But do you have to buy a run down looking home to make money off of real estate investment? Some folks choose instead to buy a new home and let it appreciate in value for a few years and then sell it instead of buying a new home and fixing it up. There are pros and cons to both choices, so let´s take a look at the benefits and negatives to each approach.
If there is one thing that Sarasota has, it´s planned communities. And thanks to the lack of serious overcrowding problem that has troubled so many other cites in Florida and around the nation, there are new housing communities going up all the time. Some investors have decided that the smart thing to do is to buy into one of these un-built communities, wait for the home to gain in value and then sell it as a never-before-lived-in home for even more than they bought it for.

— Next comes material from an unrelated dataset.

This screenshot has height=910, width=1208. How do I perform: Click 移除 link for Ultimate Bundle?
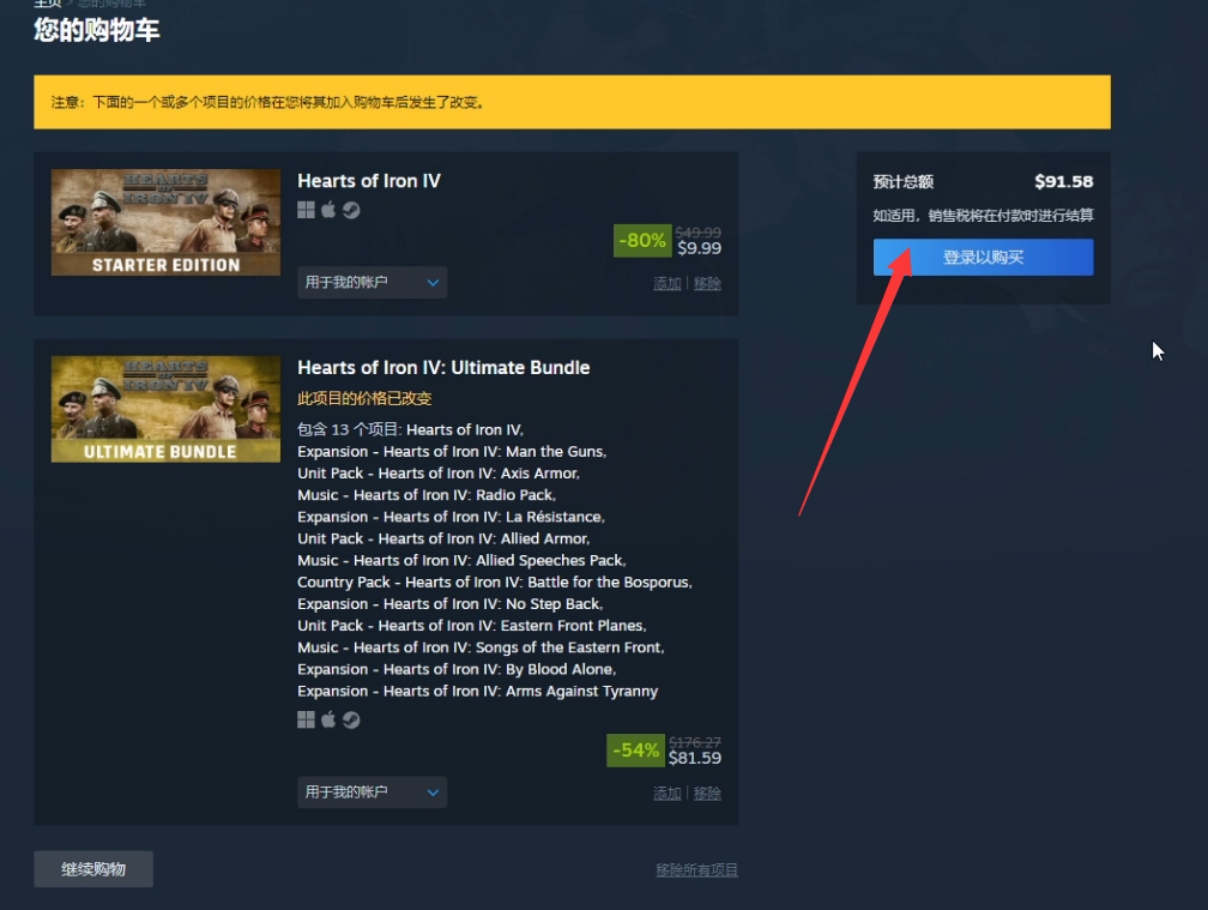pos(707,793)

This approach can pay off, but there are many factors that are playing on your profit margin that you have little to no control over, and that idea scares off many from this route.

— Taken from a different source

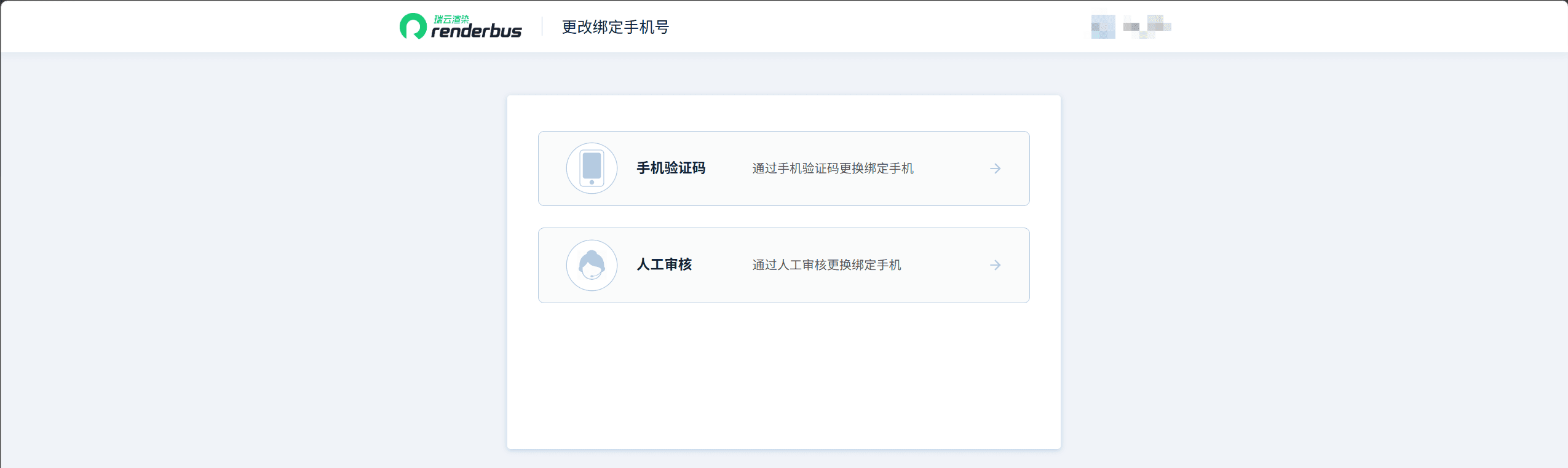Image resolution: width=1568 pixels, height=468 pixels.
Task: Select the customer service agent icon
Action: (592, 265)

You can never tell what is going to happen to a particular housing community. There is no blue print out there to predict whether a community in five years will be considered a "nice place to live," an "upscale place to live," or a "glorified slum." You can get sweet-talked by a new home community sales rep who promises you that there will be record appreciation on these homes and that only millionaires will live there, but it´s all speculation. If he´s right, paying for 5 years of mortgage payment, property tax and other home fees would be worth it since there would be equity built up by then and the reputation of the community would make it a very desirable place to live. But that knife cuts both ways and if the wrong demographic moves into that community, you can only sit there and watch your home decrease and decrease and decrease in value from what you paid for it. This is why no investment, not even real estate, is a guaranteed 100% sure thing.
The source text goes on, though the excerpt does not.